I spent a lot of time alone during quarantine. I think it was actually the first time in my life that I was truly alone. It taught me that I really like hanging out with myself, and solitude isn’t scary, its actually really fun.

Can you talk us through what the creative process and how that’s been altered due to lockdown?

I’ve had a lot more time to pick apart ideas, not the best thing since I feel like art should run on instincts. However, some ideas start off good and then I over-analyse them till there’s nothing cool left about it. It’s better not to overthink things and quarantine has def caused a lot more overthinking which for a few months paralyzed my creativity. I think I’m coming out of that though.
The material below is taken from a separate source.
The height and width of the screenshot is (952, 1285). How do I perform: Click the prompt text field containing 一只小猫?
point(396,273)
You’ve toured the world supporting artists such as Lil Xan and Grandson. Due to the current worldwide pandemic performing live has taken a backseat, how has the ‘new norm’ of releasing music impacted you as an artist who thrives on performing live?

I try not to really think about it too much because there’s really nothing that can be done. I’m not really a fan of live streams, so my form of connecting with my fans has been through twitch and my discord mostly. We watch movies together and talk about pretty much anything and everything. It’s not the same as shows, but it still creates a connection.
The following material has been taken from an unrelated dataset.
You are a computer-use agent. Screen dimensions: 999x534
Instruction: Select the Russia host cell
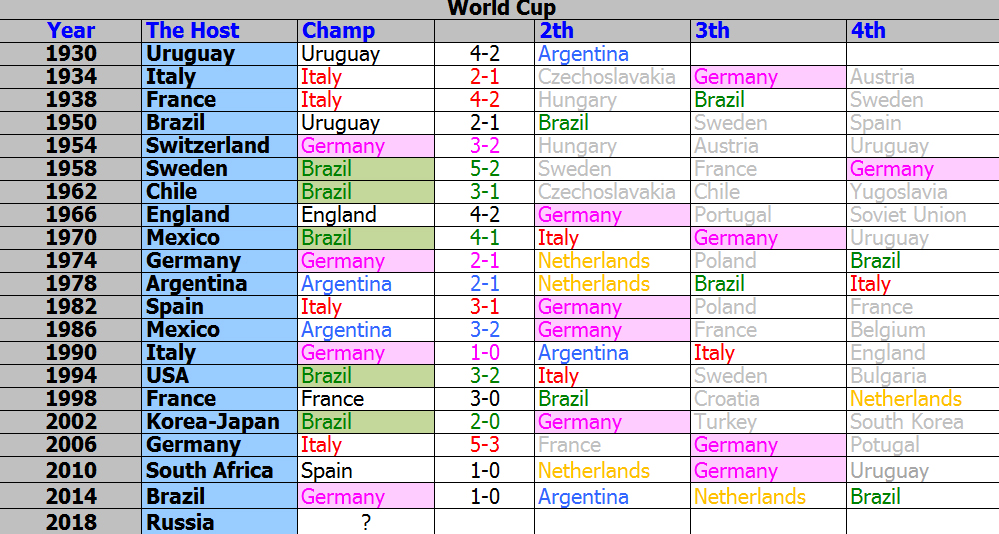click(219, 522)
Can you tell us more about the ‘Halloween in Hell’ podcast featuring Machine Gun Kelly, Tommy Lee, Dana Dentata, 24kGoldn and iann dior? And secondly how that all came to fruition.

Super fun! It came pretty organically, and Tommy Lee joined in to play the devil at the last minute. I think the podcast is a really fun way to get in the Halloween spirit this year. Since most of us will be stuck at home it also gives us as artists a chance to connect with fans in a new and creative way.

Are there any other collaborations in the pipeline?

Yes ; )

Do you have any specific criteria when thinking of working with someone?

They have to make music I like or be fun to hang out with.

Lastly, what’s next for phem?

More music, more twitch streams and I got a few other fun things on the way. You’ll just have to wait and see!!